これだけ時間が経ってしまうと、はたしてその人と実際に会ったことがあるのかどうかさえ怪しくなって来る。そんな一人がララ神父だ。どういう経路で面識を得たのか、そこのところがどうにも思い出せない。兄が神学の勉強のためカナダに渡航するとき、たしか横浜港に見送りに来た数人のスペイン人神父たちの中にいたのは覚えている。しかしそれが最初の出会いではないと思う。初対面がいつだったかは思い出せないが、彼がいつも長すぎる腕や足(ついでに顔も)を持て余すふうにしながら、しょっちゅう冗談を言っていたことは覚えている。仏伊合作映画『ドン・カミロ』シリーズに出てくるあの顔の長い俳優フェルナンデルを少し美男にしたような風貌だった。

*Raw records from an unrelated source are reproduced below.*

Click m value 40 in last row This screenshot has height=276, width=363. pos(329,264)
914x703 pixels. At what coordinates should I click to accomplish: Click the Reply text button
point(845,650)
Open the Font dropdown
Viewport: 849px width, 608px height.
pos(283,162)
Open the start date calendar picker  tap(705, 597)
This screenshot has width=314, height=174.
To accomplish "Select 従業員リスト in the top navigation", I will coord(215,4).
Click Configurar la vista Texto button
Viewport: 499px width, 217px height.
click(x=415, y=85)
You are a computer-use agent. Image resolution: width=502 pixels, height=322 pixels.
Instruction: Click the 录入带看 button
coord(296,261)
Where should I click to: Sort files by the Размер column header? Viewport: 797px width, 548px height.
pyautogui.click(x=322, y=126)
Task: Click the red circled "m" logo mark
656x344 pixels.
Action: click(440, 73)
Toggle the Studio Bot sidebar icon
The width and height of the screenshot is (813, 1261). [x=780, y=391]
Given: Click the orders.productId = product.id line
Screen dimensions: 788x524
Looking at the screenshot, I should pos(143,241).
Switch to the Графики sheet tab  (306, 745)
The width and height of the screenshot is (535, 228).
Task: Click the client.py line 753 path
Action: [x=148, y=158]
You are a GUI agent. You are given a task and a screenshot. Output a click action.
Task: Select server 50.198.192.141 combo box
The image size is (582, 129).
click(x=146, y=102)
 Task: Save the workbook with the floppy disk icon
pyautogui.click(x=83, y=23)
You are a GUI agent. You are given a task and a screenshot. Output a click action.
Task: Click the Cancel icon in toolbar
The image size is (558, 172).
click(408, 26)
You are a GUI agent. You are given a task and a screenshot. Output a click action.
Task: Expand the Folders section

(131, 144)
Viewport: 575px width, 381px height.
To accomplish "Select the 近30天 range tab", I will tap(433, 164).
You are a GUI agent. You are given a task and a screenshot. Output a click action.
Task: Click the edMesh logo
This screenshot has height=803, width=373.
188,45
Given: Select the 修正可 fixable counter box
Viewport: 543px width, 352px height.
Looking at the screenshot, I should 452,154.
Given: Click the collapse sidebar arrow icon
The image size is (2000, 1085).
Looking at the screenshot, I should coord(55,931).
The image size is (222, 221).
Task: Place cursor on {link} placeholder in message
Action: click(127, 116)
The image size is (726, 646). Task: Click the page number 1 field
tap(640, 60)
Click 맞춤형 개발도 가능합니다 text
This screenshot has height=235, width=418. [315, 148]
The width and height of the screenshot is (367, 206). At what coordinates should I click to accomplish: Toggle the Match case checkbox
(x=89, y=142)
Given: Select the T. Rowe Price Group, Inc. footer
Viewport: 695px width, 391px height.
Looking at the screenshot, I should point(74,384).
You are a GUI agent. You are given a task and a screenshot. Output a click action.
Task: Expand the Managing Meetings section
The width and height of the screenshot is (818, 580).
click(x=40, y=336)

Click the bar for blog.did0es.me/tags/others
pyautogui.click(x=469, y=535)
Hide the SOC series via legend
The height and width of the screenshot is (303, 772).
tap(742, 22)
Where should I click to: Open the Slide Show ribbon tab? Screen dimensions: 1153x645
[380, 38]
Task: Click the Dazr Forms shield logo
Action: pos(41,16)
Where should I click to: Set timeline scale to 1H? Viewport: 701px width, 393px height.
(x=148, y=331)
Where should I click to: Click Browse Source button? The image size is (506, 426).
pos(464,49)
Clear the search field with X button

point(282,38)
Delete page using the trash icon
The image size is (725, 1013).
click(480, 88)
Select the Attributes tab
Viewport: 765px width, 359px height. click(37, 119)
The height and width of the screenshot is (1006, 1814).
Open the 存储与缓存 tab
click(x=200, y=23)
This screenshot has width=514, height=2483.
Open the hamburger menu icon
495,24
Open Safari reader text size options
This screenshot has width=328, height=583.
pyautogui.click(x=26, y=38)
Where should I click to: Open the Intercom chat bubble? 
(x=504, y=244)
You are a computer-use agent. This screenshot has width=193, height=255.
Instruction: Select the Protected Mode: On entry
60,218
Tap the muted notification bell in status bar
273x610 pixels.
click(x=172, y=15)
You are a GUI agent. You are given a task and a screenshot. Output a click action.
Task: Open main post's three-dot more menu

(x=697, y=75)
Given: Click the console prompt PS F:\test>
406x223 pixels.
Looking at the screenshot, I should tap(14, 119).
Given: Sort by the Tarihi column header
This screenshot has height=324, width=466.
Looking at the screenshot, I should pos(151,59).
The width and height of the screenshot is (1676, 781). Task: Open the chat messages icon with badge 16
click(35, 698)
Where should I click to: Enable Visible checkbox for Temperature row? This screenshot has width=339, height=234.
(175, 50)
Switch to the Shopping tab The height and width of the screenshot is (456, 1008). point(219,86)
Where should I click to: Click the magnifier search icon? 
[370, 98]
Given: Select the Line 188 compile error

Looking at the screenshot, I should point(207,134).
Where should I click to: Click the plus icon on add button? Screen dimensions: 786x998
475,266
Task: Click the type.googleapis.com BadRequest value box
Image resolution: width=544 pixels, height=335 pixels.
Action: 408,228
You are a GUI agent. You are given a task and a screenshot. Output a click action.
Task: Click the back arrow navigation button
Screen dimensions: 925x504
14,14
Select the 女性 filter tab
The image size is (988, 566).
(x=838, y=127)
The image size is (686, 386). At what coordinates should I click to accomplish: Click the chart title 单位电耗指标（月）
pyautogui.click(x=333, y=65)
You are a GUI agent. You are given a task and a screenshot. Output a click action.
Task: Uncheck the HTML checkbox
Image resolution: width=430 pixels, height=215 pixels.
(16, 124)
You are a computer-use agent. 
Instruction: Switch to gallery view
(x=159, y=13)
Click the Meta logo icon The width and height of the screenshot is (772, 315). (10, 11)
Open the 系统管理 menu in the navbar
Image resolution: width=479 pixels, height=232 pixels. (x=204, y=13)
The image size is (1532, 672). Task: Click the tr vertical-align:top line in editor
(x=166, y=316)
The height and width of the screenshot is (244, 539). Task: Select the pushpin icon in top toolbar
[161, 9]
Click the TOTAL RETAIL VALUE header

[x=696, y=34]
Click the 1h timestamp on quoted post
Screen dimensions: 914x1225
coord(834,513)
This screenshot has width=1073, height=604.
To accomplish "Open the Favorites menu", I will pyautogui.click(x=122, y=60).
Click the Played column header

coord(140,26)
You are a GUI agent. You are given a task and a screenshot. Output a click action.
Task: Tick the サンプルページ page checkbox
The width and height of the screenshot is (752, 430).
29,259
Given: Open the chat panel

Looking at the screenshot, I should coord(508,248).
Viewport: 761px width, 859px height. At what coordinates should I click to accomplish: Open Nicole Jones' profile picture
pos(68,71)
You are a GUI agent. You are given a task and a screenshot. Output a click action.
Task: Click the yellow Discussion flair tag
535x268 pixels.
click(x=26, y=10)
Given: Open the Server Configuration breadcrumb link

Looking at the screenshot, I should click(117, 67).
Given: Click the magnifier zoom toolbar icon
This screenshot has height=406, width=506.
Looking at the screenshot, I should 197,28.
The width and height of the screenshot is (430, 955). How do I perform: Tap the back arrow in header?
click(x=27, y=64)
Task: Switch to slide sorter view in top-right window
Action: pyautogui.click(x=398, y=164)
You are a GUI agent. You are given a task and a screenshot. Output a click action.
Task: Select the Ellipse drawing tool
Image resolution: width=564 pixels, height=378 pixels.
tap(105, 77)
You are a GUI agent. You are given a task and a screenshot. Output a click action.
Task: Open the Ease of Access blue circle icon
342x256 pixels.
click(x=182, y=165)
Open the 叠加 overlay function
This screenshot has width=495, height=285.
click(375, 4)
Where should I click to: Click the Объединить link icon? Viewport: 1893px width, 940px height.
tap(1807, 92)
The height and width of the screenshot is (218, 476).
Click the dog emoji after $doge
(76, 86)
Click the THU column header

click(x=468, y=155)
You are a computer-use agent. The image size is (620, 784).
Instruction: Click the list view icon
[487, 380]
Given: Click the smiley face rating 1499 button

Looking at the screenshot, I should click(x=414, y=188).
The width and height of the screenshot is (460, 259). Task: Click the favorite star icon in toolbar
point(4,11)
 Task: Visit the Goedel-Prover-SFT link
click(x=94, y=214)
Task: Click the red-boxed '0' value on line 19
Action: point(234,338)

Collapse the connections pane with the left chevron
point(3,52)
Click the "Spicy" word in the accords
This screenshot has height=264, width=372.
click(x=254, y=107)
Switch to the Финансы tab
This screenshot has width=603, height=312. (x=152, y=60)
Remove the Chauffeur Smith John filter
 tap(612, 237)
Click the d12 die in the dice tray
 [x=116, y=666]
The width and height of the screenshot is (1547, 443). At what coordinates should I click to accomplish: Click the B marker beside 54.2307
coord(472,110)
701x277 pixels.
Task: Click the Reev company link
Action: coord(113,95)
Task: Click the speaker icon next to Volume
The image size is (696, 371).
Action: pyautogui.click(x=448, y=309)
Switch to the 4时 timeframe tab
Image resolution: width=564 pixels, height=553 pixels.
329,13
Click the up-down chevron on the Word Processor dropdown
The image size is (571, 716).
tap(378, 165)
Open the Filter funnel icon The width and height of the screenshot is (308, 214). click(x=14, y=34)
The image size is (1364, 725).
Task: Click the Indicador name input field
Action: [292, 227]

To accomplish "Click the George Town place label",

それで思い出したが、彼が日本映画に出る話が彼の預かり知らぬところで進められたときもあった。つまり遠藤周作氏の「おバカさん」の主役探しがあったころ、たしか遠藤周作氏自身からだれか適当な外人神父はいないだろうか、と打診されたことがあった (はずだ)。遠藤氏とは彼の『沈黙』発表後、思いがけないところで接触した。つまりそれまで彼はカトリック界(?)から異端視されていたのだが、『沈黙』が大評判になったころから、それまでとは打って変わって厚遇(?)され始めた。事実、彼との接触もその流れの中で起こったのである。かくしてJ会の神学校で彼の講演会が企画され、その交渉・接待役をまかされたことが彼との関係の始まりであった(いろんな経緯から以後深まることのなかった関係)。
もちろんララ神父がガストン役に選ばれることはなかった。記憶違いでなければ、彼には結局なんの打診もないまま映画化の話そのものも流れてしまったのではなかったか。これまた記憶違いでなければ、寅さん映画にも出たあの顔の長い外国人俳優が一時期候補に上ったと思うが、ララさんの方がはるかに適役だった。たぶん遠藤氏は、おバカさんを通じてキリストのパロディを描きたかったはずだが、ララさんはまさにそのおバカさんそのものだった。彼の冗談も、彼独特の含羞(私見では本物の宗教者・聖者に必ず備わる資質)から出ていた。彼はその後たしか岩国の勤労青年の家「あけぼの」で働いていたと思うが、何の病気あるいは事故かは知らないが、そこであまりにも早すぎる死を迎えることになる。機会があれば彼のことをもっと知りたいと思う。